-- WORK TO BE COMPLETED --
Using the material below, print the line that contains "[Accessibility Helper sidebar] (220, 102)", the line that contains "Do not sell", and every line in between, exactly and nothing else.

-- RECORDS FOR PROCESSING --
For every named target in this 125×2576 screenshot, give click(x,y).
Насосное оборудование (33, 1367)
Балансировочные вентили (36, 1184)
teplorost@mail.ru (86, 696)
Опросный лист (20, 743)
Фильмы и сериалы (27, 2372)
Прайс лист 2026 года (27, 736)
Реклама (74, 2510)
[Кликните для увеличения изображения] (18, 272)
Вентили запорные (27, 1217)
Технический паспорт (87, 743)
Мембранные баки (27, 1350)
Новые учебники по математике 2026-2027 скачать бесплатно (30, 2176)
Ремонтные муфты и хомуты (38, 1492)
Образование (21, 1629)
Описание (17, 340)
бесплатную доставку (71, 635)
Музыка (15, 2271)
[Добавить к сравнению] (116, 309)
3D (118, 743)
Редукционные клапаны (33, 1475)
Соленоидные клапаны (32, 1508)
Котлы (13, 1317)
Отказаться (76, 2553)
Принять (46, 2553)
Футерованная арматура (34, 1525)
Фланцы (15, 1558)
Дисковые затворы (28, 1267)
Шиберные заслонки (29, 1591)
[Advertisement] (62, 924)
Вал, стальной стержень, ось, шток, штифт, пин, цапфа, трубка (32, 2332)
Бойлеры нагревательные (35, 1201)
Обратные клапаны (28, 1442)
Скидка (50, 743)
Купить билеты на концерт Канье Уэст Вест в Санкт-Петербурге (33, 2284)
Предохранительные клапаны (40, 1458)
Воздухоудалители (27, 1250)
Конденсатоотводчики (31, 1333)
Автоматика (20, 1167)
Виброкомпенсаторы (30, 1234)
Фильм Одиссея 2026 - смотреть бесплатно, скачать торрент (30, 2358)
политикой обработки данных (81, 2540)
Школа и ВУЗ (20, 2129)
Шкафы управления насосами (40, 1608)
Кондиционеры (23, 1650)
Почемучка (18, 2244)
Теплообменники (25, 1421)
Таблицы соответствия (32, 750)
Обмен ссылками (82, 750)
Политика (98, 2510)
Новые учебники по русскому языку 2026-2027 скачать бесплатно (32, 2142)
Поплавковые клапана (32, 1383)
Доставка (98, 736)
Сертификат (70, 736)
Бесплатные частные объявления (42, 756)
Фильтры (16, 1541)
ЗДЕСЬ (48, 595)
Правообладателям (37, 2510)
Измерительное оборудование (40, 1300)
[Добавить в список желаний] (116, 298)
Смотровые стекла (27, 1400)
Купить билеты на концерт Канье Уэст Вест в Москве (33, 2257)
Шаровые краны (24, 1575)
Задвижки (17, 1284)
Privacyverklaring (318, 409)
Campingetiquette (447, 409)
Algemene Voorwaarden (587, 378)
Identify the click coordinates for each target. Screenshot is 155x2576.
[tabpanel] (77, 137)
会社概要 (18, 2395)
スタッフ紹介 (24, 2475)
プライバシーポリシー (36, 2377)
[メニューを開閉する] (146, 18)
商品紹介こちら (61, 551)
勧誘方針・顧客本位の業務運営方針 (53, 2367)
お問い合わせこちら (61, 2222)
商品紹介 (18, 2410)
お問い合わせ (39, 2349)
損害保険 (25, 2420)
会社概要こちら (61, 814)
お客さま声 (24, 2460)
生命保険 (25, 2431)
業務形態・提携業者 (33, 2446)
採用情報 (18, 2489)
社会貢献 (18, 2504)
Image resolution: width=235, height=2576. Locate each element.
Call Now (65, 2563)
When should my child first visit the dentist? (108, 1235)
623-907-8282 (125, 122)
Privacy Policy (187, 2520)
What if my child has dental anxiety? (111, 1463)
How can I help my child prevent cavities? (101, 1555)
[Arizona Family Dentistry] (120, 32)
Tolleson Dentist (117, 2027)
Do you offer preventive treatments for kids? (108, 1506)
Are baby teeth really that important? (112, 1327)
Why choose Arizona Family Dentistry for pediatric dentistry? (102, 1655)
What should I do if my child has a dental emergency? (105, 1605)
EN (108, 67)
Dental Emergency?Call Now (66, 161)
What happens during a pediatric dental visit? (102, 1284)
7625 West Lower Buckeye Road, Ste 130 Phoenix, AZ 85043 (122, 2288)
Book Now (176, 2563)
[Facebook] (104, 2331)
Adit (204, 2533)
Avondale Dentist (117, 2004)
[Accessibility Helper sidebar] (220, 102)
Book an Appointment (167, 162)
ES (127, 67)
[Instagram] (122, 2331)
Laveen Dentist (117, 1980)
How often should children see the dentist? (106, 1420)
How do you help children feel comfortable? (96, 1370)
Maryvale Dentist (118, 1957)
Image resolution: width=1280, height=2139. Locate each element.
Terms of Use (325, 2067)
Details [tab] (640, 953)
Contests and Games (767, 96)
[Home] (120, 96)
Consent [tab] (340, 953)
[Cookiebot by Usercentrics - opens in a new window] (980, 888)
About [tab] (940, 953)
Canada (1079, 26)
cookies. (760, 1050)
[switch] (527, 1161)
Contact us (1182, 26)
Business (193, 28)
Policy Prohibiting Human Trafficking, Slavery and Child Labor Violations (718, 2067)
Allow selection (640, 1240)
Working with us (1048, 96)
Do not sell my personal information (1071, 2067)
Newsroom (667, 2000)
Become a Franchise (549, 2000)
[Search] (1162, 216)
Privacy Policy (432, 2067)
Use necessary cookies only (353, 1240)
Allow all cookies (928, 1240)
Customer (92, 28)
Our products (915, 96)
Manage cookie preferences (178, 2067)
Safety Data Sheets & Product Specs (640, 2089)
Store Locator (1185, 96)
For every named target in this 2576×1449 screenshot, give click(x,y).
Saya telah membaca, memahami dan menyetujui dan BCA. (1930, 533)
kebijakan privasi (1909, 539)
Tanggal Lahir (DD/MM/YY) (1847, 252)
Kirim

-- TASK OUTPUT --
[Accessibility Helper sidebar] (220, 102)
Book an Appointment (167, 162)
ES (127, 67)
[Instagram] (122, 2331)
Laveen Dentist (117, 1980)
How often should children see the dentist? (106, 1420)
How do you help children feel comfortable? (96, 1370)
Maryvale Dentist (118, 1957)
Image resolution: width=1280, height=2139. Locate each element.
Terms of Use (325, 2067)
Details [tab] (640, 953)
Contests and Games (767, 96)
[Home] (120, 96)
Consent [tab] (340, 953)
[Cookiebot by Usercentrics - opens in a new window] (980, 888)
About [tab] (940, 953)
Canada (1079, 26)
cookies. (760, 1050)
[switch] (527, 1161)
Contact us (1182, 26)
Business (193, 28)
Policy Prohibiting Human Trafficking, Slavery and Child Labor Violations (718, 2067)
Allow selection (640, 1240)
Working with us (1048, 96)
Do not sell my personal information (1071, 2067)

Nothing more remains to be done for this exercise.